Además de la linterna que iluminaba el lago desde la parte del embarcadero que estaba en el cobertizo para los botes, había otra luz visible, en el dormitorio del pequeño Otto. Doris había dejado encendida la lámpara de gas, por si el niño se despertaba, pues no quería que la oscuridad lo asustara. Estaba segura de que, con las ventanas abiertas, oiría al pequeño si se despertaba y se echaba a llorar. La señora Clausen le explicó que de noche el sonido se transmite con mucha nitidez sobre el agua.

Ella podía hablar fácilmente mientras nadaban, y ni una sola vez pareció faltarle el aliento. Hablaba sin cesar, se lo explicaba todo, y le dijo a Patrick que, cuando vivía su marido, nunca habían podido bañarse de noche zambulléndose desde el embarcadero, donde sus familiares, que ocupaban las demás cabañas, podrían oírles, pero que, al penetrar en el lago desde el interior del cobertizo, se internaban en el agua sin que los detectaran.
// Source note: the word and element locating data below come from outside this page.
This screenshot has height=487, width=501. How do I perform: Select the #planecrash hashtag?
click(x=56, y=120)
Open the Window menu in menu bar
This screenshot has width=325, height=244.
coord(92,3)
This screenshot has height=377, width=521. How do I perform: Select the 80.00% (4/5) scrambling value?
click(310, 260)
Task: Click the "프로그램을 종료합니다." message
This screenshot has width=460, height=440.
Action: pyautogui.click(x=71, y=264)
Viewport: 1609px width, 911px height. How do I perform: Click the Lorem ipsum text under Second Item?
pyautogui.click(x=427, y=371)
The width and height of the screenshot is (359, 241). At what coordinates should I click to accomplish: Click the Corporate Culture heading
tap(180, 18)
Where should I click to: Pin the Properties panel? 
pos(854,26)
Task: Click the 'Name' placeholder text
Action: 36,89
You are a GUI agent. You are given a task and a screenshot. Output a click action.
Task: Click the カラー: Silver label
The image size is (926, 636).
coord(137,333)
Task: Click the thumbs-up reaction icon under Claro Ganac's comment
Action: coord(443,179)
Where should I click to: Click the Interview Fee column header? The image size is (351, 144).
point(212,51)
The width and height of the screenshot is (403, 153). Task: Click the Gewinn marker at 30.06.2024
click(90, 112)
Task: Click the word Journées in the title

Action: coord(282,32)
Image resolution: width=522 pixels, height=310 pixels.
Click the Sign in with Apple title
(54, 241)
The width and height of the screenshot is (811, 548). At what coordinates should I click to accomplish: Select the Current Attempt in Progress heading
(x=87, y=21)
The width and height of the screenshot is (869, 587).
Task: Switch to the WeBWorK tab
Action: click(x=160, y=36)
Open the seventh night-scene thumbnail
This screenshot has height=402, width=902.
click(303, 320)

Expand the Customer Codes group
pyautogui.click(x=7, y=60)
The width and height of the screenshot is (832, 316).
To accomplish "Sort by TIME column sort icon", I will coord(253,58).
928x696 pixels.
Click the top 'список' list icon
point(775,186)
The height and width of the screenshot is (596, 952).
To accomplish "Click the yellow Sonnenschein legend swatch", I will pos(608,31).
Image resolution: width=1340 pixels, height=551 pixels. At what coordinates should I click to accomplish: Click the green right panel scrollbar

Wallingford tenía la sensación de oír a los fantasmas de los Clausen, ruidosos y amantes de la diversión, haciendo continuos viajes a la nevera de la cerveza, el chirrido de una puerta de tela metálica al abrirse y alguien que gritaba: «¡No dejéis entrar a los mosquitos!». O una voz femenina: «¡Ese perro está completamente mojado!». Y la de un niño: «Lo ha hecho tío Donny».

Uno de los perros se acercaría a la orilla y ladraría estúpidamente a la pareja que nadaba desnuda e inadvertida… excepto por el perro. «¡Que alguien le pegue un tiro a ese maldito perro!», gritaría una voz airada. Y entonces otro diría: «A lo mejor es una nutria o un visón». Una tercera persona, al cerrar o abrir la puerta de la nevera, comentaría: «No, sólo es ese perro idiota. Ese chucho ladra a cualquier cosa, o a nada en particular».

Wallingford no estaba seguro de si realmente nadaba desnudo con Doris Clausen o de si ella revivía, como en un sueño, los baños nocturnos con su marido. A pesar de la inevitable melancolía de la situación, a Patrick le encantaba estar allí con ella. Cuando los mosquitos dieron con ellos, tuvieron que alejarse un corto trecho nadando por debajo del agua, pero la señora Clausen quiso volver al cobertizo de los botes. Si nadaban bajo el agua, aunque fuese brevemente, no oirían al pequeño si lloraba ni verían si oscilaba la llama de la lámpara de gas.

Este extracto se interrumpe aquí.